======== RECORDS SUPPLIED

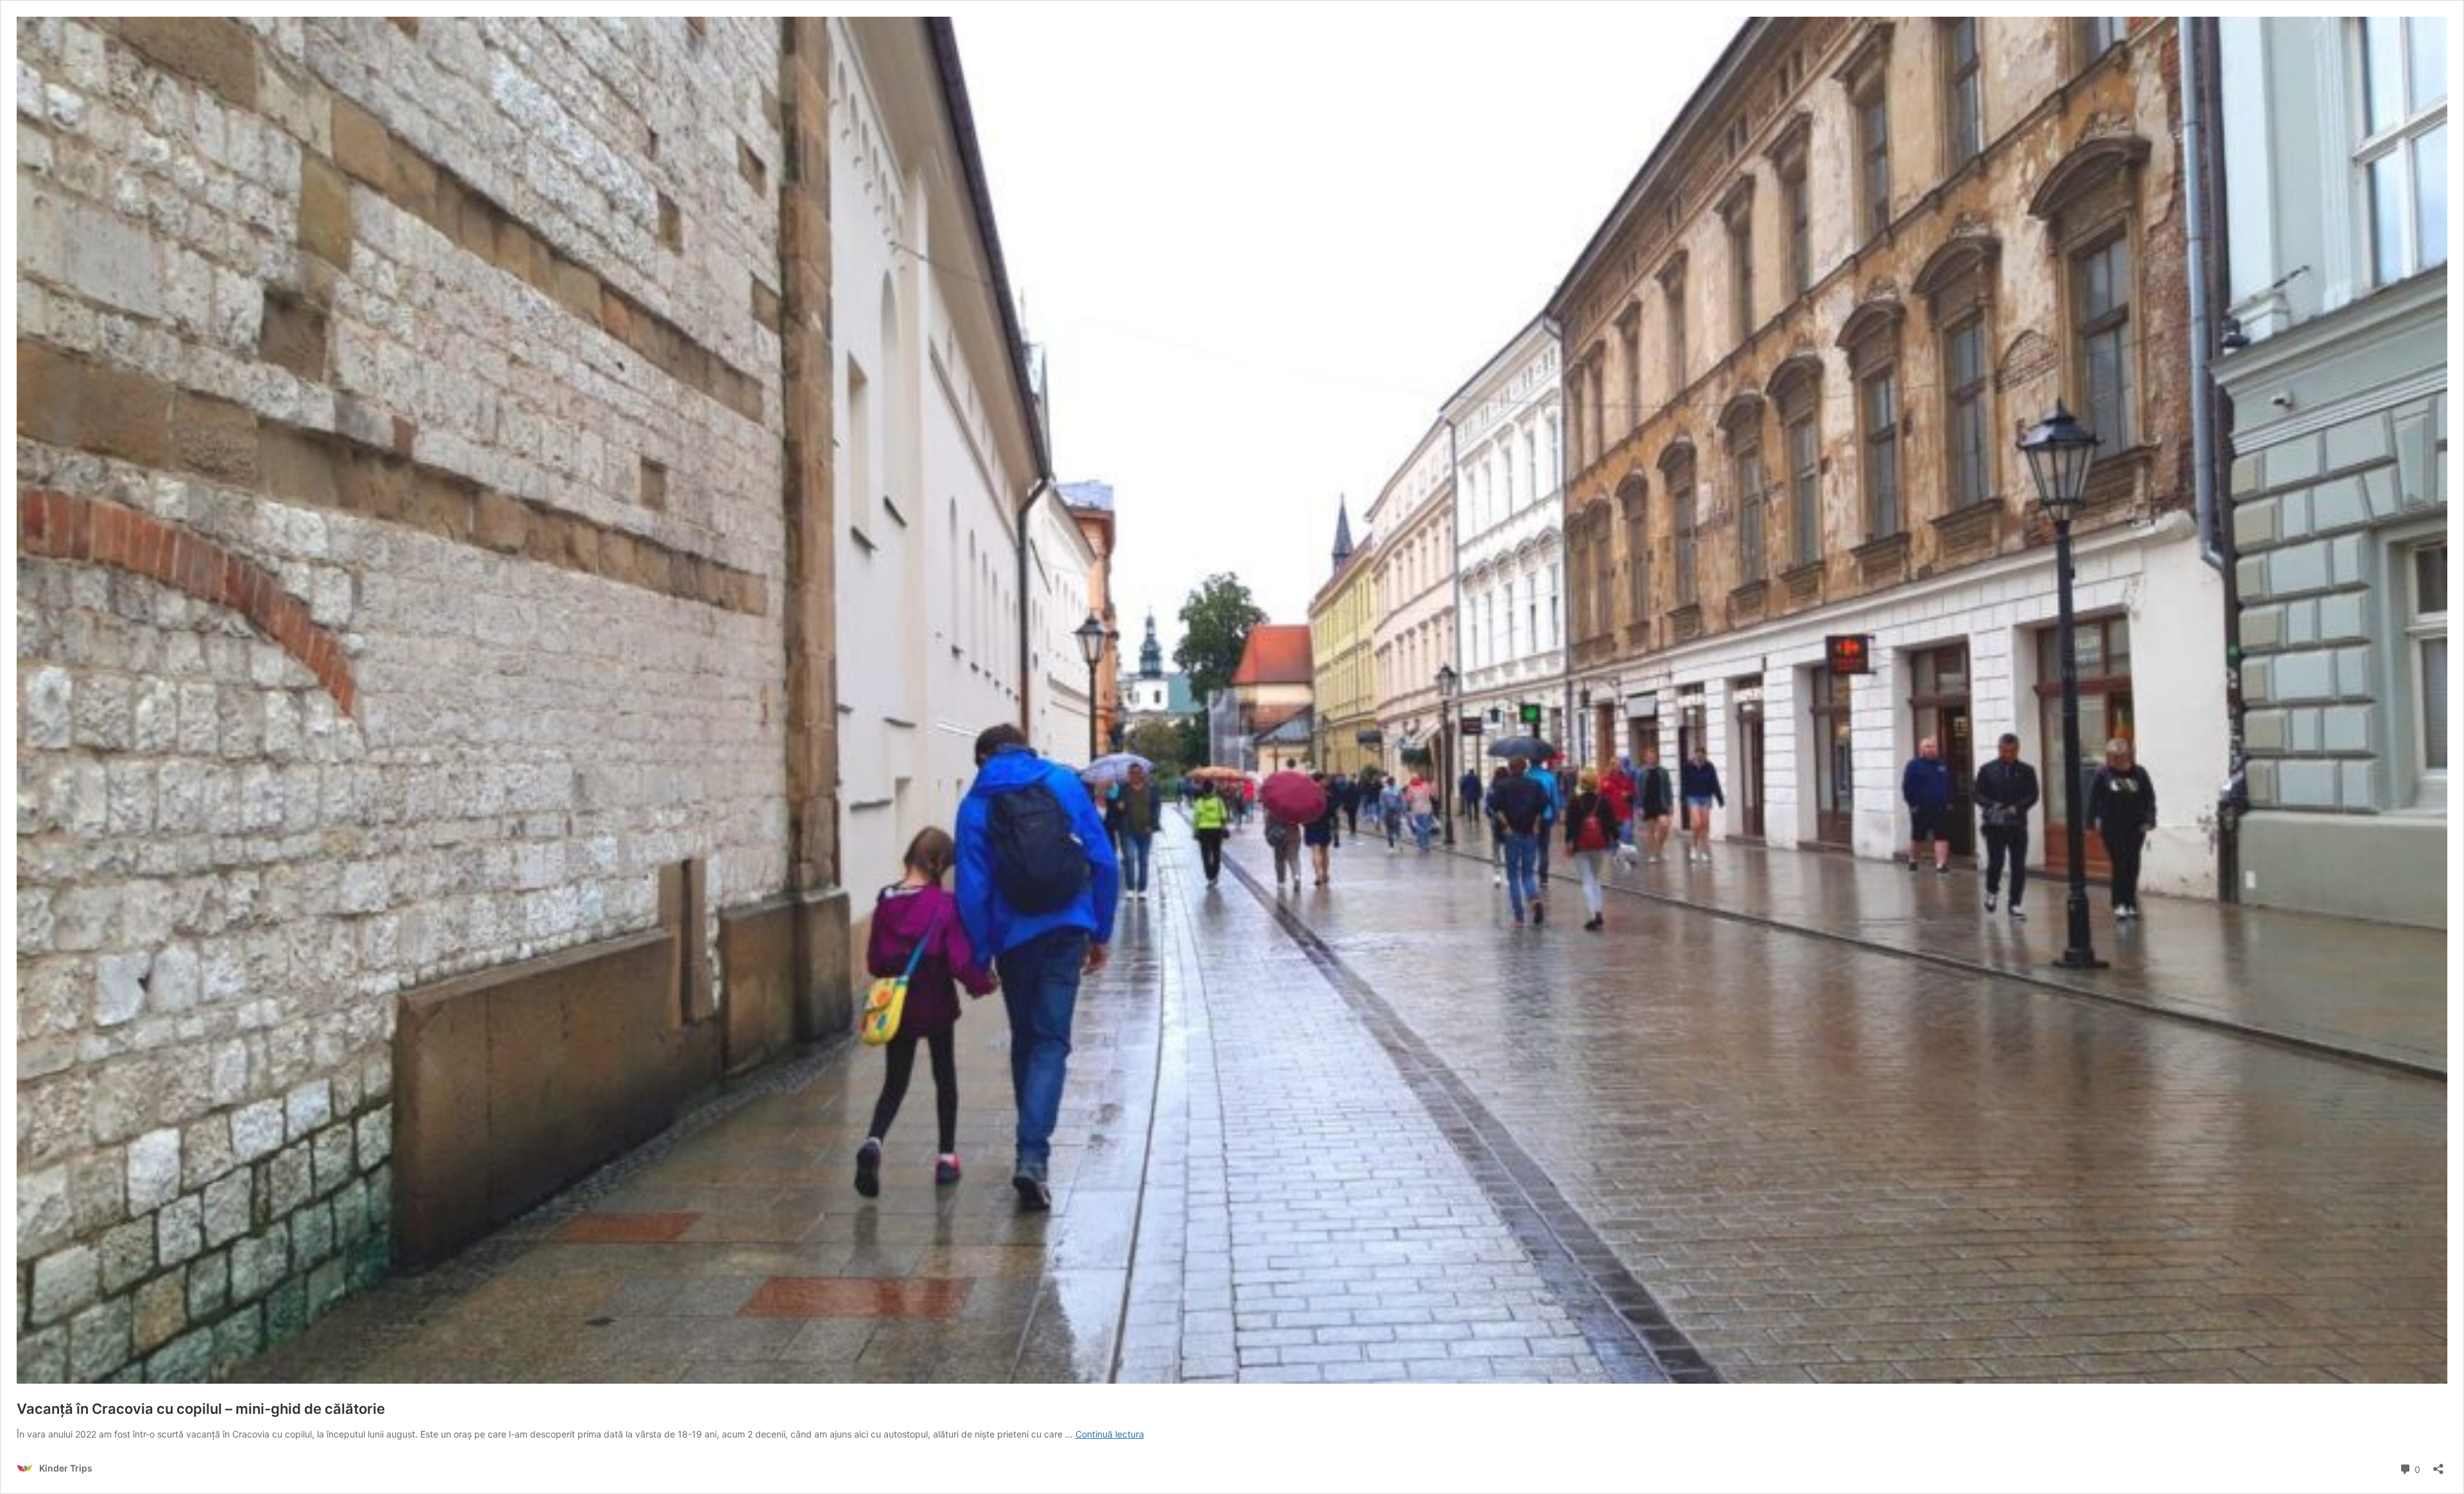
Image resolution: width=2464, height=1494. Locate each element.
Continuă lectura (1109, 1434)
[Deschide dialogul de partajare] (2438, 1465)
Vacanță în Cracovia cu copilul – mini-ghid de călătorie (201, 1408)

================
======== RECORDS SUPPLIED

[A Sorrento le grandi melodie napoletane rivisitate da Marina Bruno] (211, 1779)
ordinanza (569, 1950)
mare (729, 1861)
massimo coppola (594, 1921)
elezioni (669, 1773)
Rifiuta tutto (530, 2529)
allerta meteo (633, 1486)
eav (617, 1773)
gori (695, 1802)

================
======== RECORDS SUPPLIED

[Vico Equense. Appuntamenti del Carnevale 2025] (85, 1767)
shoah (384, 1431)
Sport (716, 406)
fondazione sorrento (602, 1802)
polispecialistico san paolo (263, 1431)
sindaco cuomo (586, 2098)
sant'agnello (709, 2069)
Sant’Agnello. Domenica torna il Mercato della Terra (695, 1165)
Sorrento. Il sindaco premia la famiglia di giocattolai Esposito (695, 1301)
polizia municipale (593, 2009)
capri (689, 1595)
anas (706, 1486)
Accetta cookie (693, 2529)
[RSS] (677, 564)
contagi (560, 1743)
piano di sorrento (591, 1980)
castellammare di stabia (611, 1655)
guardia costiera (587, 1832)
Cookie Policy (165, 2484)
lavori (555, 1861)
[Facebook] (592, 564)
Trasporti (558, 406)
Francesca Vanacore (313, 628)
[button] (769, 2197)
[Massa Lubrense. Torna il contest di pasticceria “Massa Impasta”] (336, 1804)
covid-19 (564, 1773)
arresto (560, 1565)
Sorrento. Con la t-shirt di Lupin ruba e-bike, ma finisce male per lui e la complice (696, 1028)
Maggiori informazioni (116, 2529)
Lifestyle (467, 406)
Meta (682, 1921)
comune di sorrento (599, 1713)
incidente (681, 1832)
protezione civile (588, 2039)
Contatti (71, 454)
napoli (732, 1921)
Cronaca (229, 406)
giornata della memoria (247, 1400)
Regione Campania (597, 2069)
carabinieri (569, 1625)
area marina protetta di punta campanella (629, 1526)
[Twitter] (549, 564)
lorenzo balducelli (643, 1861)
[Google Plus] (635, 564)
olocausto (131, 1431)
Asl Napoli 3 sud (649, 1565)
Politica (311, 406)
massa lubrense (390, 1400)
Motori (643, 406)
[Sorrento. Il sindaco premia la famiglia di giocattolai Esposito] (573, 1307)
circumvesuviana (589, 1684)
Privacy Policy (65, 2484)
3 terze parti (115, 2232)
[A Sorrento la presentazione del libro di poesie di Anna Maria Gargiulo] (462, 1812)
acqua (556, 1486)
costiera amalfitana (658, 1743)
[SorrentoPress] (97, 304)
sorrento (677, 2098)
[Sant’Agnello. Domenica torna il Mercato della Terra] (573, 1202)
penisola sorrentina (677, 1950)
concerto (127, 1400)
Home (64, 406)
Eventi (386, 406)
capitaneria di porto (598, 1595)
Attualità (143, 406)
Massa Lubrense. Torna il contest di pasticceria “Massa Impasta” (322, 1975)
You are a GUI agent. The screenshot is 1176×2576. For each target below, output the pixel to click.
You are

================

*WORK REQUIRED:* Go through the records above and copy every line with the word "premia".

*OUTPUT OF THE TASK:*
Sorrento. Il sindaco premia la famiglia di giocattolai Esposito (695, 1301)
[Sorrento. Il sindaco premia la famiglia di giocattolai Esposito] (573, 1307)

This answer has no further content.